» What to work on
Read through the listing below and return only the lines containing "each".

(Data extract begins)

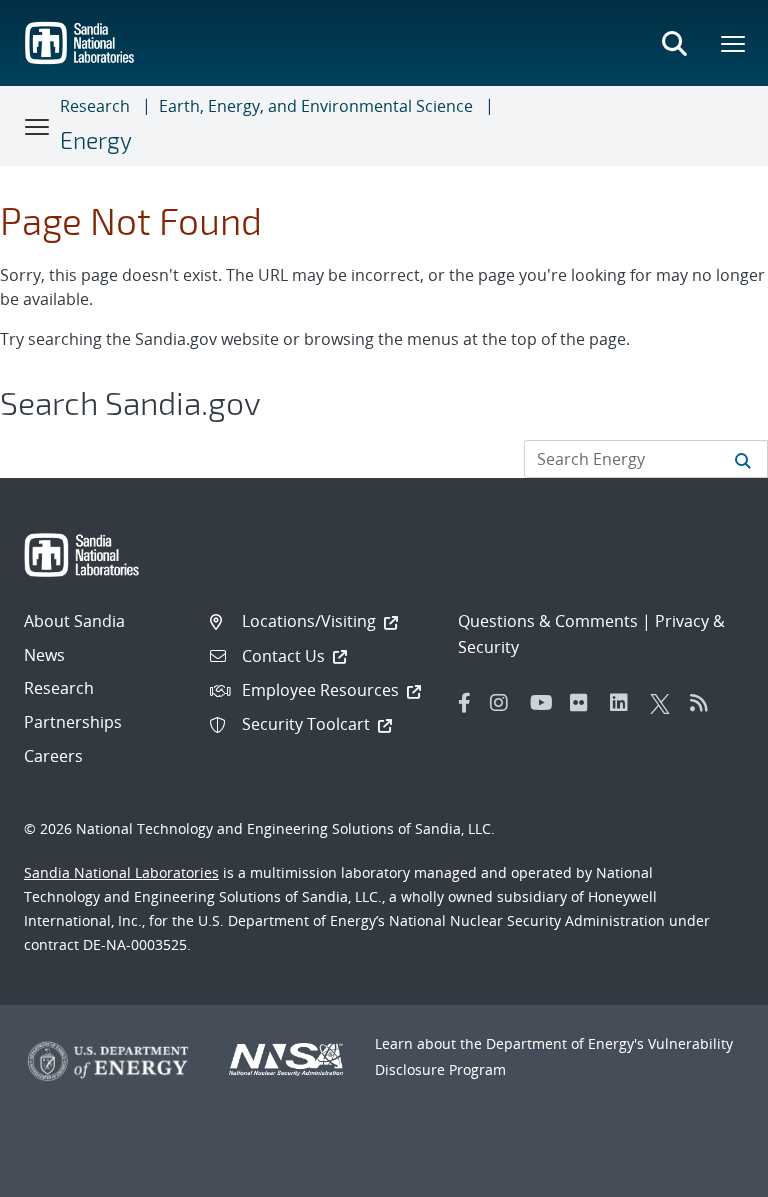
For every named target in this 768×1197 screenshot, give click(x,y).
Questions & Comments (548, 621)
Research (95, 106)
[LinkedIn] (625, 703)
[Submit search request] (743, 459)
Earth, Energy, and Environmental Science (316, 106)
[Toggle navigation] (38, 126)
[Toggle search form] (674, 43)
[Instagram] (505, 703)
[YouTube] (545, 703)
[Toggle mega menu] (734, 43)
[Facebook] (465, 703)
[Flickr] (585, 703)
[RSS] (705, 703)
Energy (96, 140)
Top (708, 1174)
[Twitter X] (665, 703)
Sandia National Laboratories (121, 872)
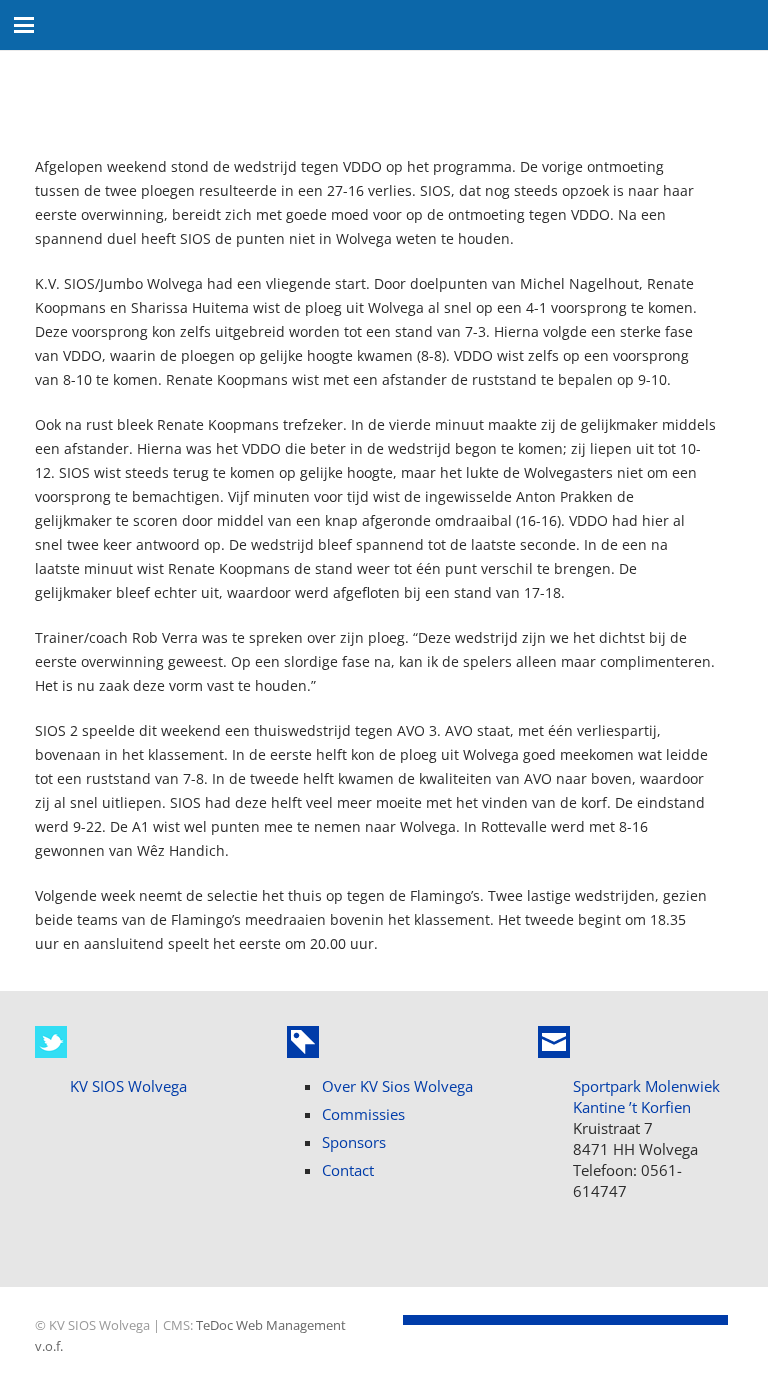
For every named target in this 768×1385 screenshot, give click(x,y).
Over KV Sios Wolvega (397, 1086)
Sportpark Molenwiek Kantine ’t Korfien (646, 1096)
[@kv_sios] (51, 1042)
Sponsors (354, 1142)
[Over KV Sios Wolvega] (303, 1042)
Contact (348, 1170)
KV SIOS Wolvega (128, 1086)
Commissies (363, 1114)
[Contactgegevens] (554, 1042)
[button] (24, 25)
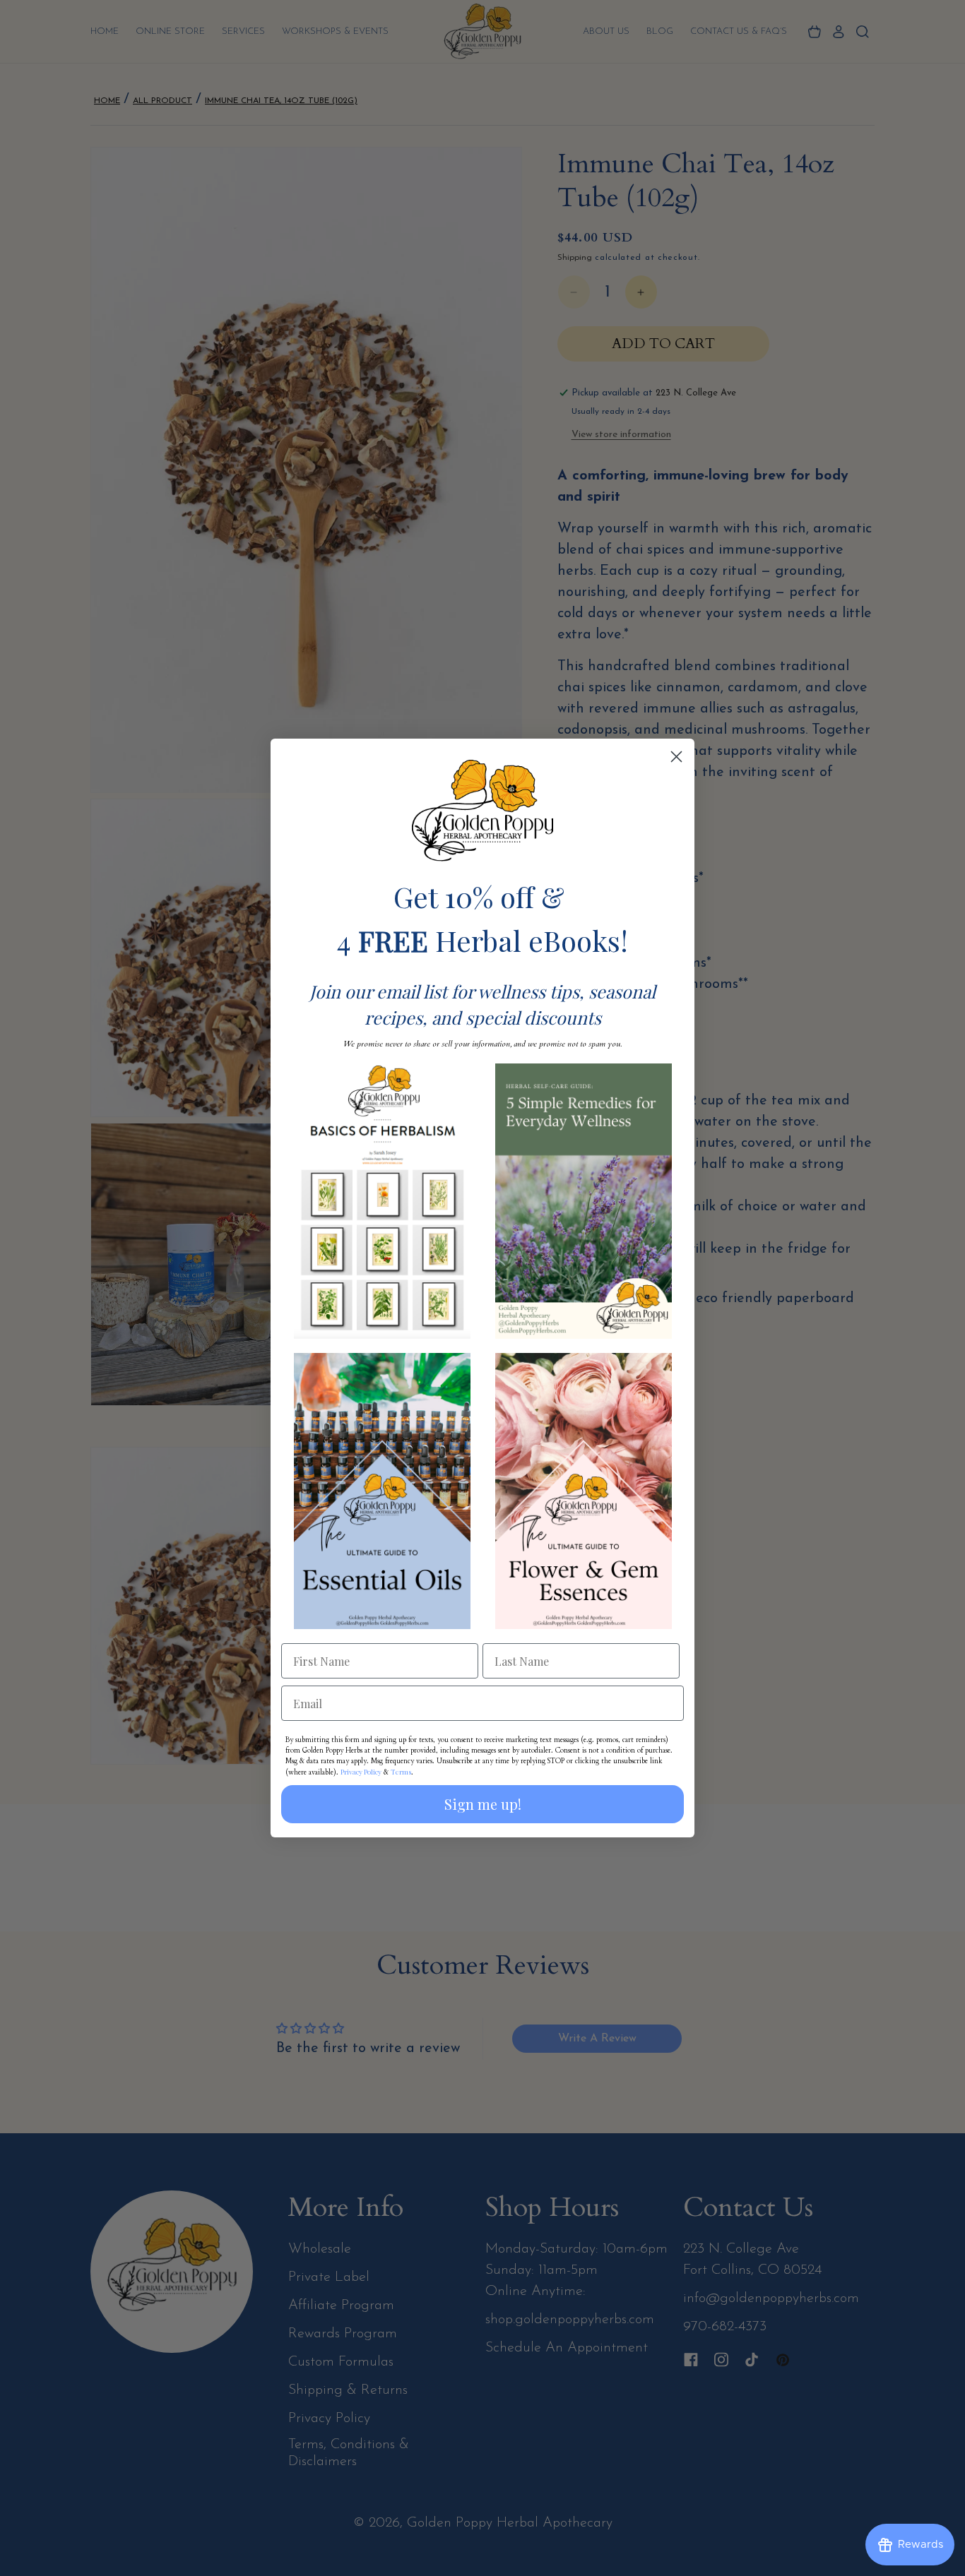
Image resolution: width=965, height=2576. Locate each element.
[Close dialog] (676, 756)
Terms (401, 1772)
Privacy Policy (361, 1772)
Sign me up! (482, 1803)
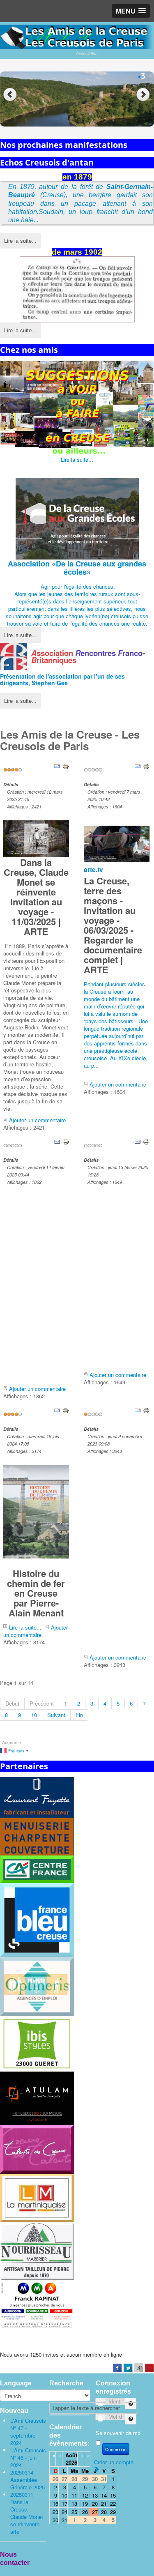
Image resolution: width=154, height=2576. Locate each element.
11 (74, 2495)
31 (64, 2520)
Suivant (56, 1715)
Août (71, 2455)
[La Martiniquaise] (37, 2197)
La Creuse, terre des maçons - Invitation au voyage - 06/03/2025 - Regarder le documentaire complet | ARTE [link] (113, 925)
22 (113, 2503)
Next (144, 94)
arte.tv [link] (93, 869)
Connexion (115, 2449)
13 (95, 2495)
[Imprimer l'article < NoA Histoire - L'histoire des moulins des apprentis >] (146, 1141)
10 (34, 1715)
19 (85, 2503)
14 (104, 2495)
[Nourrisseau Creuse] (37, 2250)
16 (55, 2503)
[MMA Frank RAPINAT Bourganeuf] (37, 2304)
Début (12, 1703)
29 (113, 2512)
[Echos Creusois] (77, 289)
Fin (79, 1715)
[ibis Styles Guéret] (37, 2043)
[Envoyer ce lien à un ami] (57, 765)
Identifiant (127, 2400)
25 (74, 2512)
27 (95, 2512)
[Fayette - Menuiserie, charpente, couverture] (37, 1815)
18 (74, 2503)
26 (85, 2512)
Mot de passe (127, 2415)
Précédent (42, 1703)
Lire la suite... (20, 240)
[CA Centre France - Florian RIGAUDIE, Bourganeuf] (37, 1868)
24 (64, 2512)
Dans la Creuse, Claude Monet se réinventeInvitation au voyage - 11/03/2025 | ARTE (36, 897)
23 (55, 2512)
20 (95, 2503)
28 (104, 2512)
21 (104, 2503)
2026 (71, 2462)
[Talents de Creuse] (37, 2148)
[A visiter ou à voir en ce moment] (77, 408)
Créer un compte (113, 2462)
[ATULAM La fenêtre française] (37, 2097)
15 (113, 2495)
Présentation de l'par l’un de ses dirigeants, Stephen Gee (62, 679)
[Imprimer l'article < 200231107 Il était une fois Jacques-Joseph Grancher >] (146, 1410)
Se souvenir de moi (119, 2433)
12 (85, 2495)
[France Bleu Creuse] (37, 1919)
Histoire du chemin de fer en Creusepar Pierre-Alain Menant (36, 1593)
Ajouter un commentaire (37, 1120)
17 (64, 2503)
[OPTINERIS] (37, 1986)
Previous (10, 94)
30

(Data extract ends)

» Your response
Image resolution: width=965, height=2576. Locate each element.
Image resolution: width=154, height=2576. Locate each element.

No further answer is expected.